### PASSAGE

========================================

Copyright: Arne Schmidt
Sebastian Matthias, Danserye, 2013, Hamburg
Sebastian Matthias’ art-based research project Danserye was concerned with softening the boundaries between popular dance in club contexts and dance in the hierarchical space of theatre. It formed the starting point of experimenting artistically with choreographic systems that evoke physical movements in the viewer. Prior to researching the club itself, Matthias investigated historical popular dance practices to gain an impression of the functioning of dance movements at parties from a historical perspective. The step from Renaissance dance parties to dance performance was in itself less daring than that from club to stage and could be understood as a preparatory phase for the field research at a later point of his research design.
Thielman Susato’s Musyck Boexken Danserye, a collection of scores for dance music, was created for ballroom dancing events in 1551. During these performance parties, allemandes, galliards and branles were danced on the basis of the treatise. Through the varying constellations of the dances as solos, couples, or groups, roles could switch in a way that participants could be spectators as well as dancing partners. Historically, dancers varied their steps with virtuosity in a skilful musical interpretation and connected with musicians and viewers in a music dance feast.

========================================

### ENTRIES SUPPLIED
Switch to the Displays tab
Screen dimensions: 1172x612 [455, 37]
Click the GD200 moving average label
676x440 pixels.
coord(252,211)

========================================

### WRITTEN TASK 1
Reproduce from the Danserye passage the part that opens with the words containing "Copyright: Arne Schmidt" and closes with "his research design.".
### WRITTEN TASK 2
Supply the next part of the Danserye passage, not the listing, picking up right after its final sentence.

### REPLY 1
Copyright: Arne Schmidt
Sebastian Matthias, Danserye, 2013, Hamburg
Sebastian Matthias’ art-based research project Danserye was concerned with softening the boundaries between popular dance in club contexts and dance in the hierarchical space of theatre. It formed the starting point of experimenting artistically with choreographic systems that evoke physical movements in the viewer. Prior to researching the club itself, Matthias investigated historical popular dance practices to gain an impression of the functioning of dance movements at parties from a historical perspective. The step from Renaissance dance parties to dance performance was in itself less daring than that from club to stage and could be understood as a preparatory phase for the field research at a later point of his research design.

### REPLY 2
Following the historical feasts, in Danserye eight musicians and dancers investigated which forms of inclusion and interaction were possible amongst musicians, dancers and viewers. The performers perpetually changed their positionings, focusing on themselves and their interaction with the music, or configuring duets and group constellations, constantly altering their relation to the viewers. As the treatise built the basis for both musical and dancerly material, structures and qualities emerged that are inherent in both art forms. All this took place within an installation developed by visual artists Awst & Walther, which incorporated the visitors and opened up new perspectives within the performance arena. The research process in the creation used methods of PABR while the performances themselves could be seen as tests of the possible interaction among the participants present.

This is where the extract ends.